Henri Van de Velde, interior design of a fashion store “filiale de Madame Henriette” in the Palast Hotel in Berlin, realized by La Maison Moderne with furniture designed by Abel Landry, Deutsche Kunst und Dekoration, October 1900, online library of the University of Heidelberg.
The most important and best documented order was for the interior design of the German restaurant Konss[4], located in Paris on the corner of Rue Grammont and Boulevard des Italiens, on the first floor, also for P. H. C. Kons. The architect appointed by the owner to oversee the work was Bruno Möhring[5]. He decided on the overall layout of the place, and Kons renewed his trust in La Maison Moderne for the design and installation of the decorations. The work took place from January 15 to April 17, 1901. A real success, La Maison Moderne’s participation in the design was noted in the entrance hall of its establishment. A few months later, Meier-Graefe reported on it in L’Art Décoratif, under one of his pseudonyms: G. M. Jacques[6]. Reading this article, it is striking that, having signed it with a French-sounding pseudonym in his French magazine, Meier-Graefe adopts a point of view that could be that of a Parisian journalist, criticizing Möhring’s design by claiming that his “Latin instincts are closed to his Germanic conception.” “when it was in fact his own company that carried out the development. By sticking to what he imagined to be a ”Latin” mindset, he no doubt wanted to avoid any suspicion of a conflict of interest.

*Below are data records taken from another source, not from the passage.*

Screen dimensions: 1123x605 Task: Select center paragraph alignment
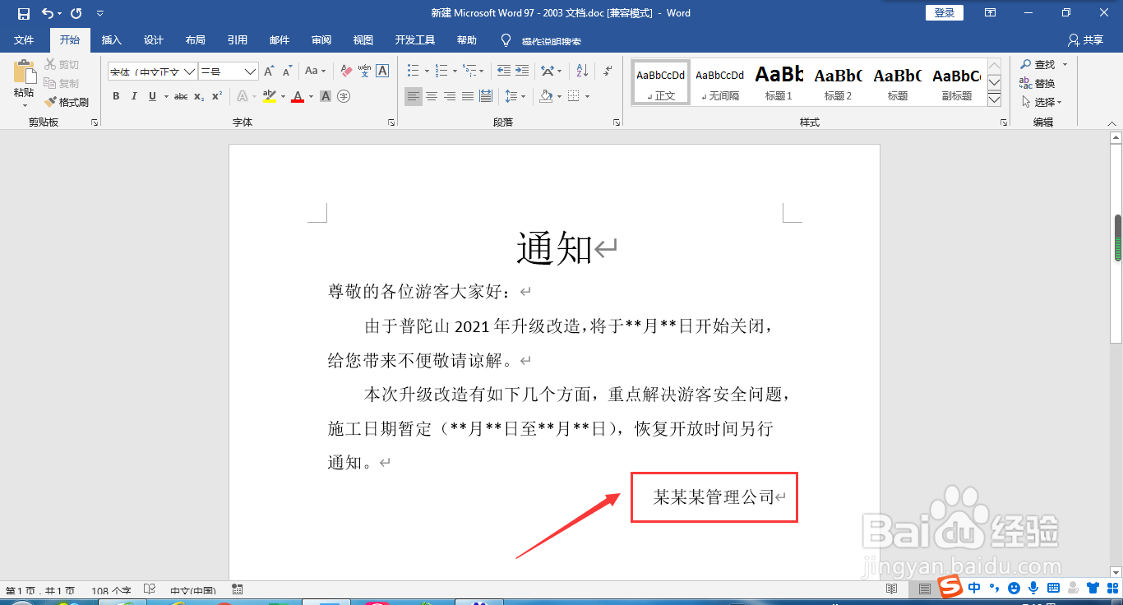[x=431, y=96]
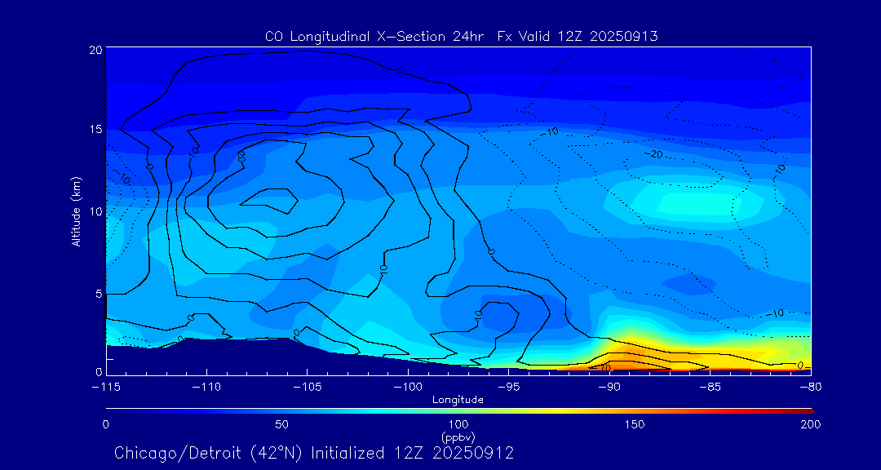Click the 'Longitude' x-axis label
The height and width of the screenshot is (470, 881).
(x=458, y=400)
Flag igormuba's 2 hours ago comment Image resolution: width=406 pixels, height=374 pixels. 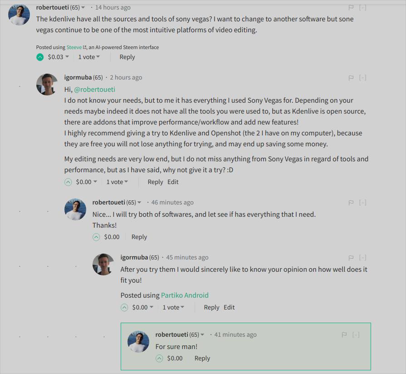[x=351, y=78]

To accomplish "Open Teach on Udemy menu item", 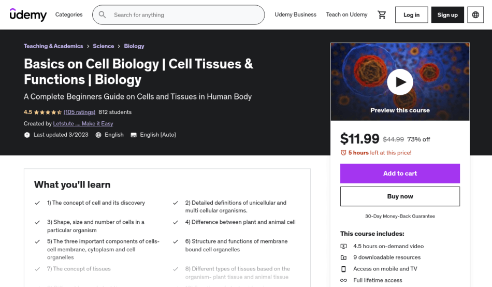I will 346,15.
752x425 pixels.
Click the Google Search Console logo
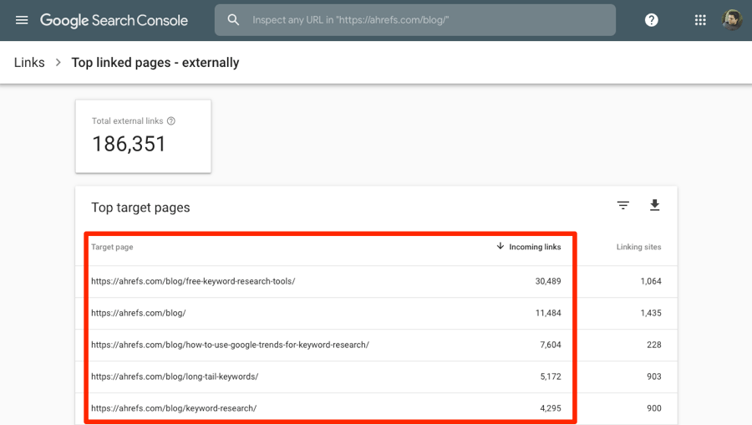(x=114, y=20)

Bruno Möhring, landing on the staircase of the Konss restaurant, on the first floor of 30 rue de Grammont in Paris, 1901, executed by La Maison Moderne, ceramics by Laüger, Architektonische Monatshefte, VII. Jahrgang 1901, pl. 88, Leipzig/Vienna, Friedrich Wolfrum, 1901, online library of the University of Stuttgart.
Bruno Möhring, green dining room of the Konss restaurant, first floor of 30 rue de Grammont in Paris, 1901, executed by La Maison Moderne, panels by Georges de Feure, Architektonische Monatshefte, VII. Jahrgang 1901, pl. 87, Leipzig/Vienna, Friedrich Wolfrum, 1901, online library of the University of Stuttgart.

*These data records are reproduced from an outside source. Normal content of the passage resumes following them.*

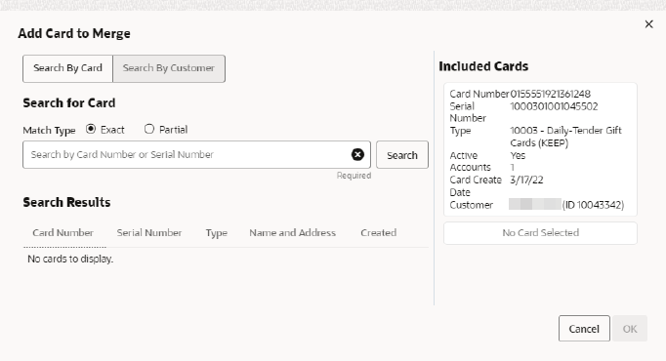Screen dimensions: 666x361
Task: Focus the Card Number or Serial Number search field
Action: coord(187,155)
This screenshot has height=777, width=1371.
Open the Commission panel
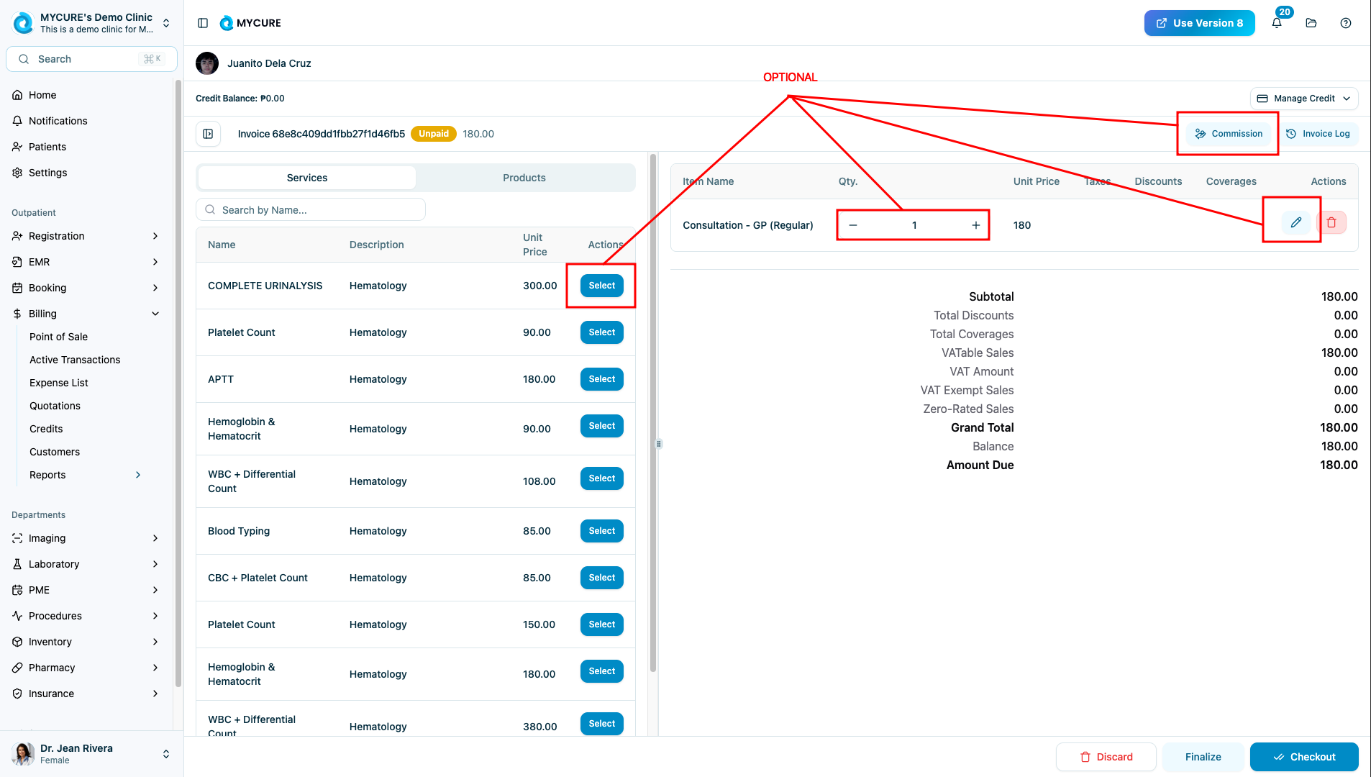[x=1229, y=134]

Bruno Möhring, lilac dining room of the Konss restaurant, on the first floor of 30 rue de Grammont in Paris, 1901, executed by La Maison Moderne, L’Art Décoratif, November 1901, article by G. M. Jacques (Julius Meier-Graefe). Online library of the University of Heidelberg.

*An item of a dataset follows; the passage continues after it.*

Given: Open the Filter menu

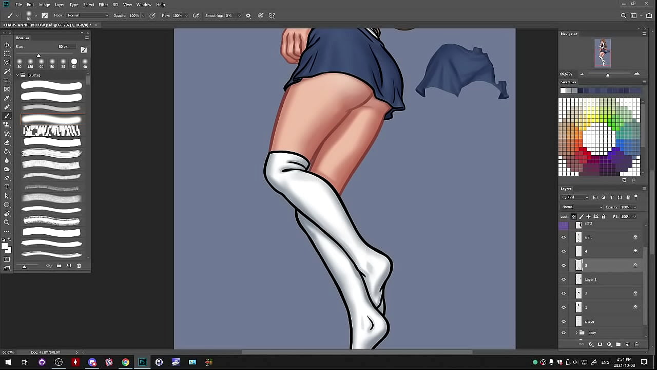Looking at the screenshot, I should [x=103, y=5].
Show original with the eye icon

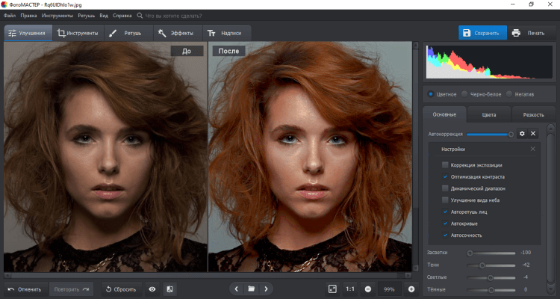point(152,289)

La Maison Moderne’s operating model is very well thought out, reflecting its director’s careful consideration and innovative abilities. Aware of the behavior of French collectors, who treat art objects in the same way as paintings or sculptures, Meier-Graefe proposed an organization inspired by the Vereinigten Werkstätten für Kunst im Handwerk (United Workshops for Art and Craft) in Munich. While French decorative art remained primarily a commissioned art form, in which artists responded only to specific requests by creating unique models that could not be reproduced, Meier-Graefe proposed the opposite system: objects were no longer commissioned by individuals but were mass-produced by artists and craftsmen. However, production remained in the realm of craftsmanship and did not shift to industry. In the absence of administrative archives from the gallery, no precise figures can be given: the number of pieces produced for the same model must have been relatively small, but there were no unique works. Without even mentioning taste or style, it was first and foremost the way of thinking that the director of La Maison Moderne wanted to change.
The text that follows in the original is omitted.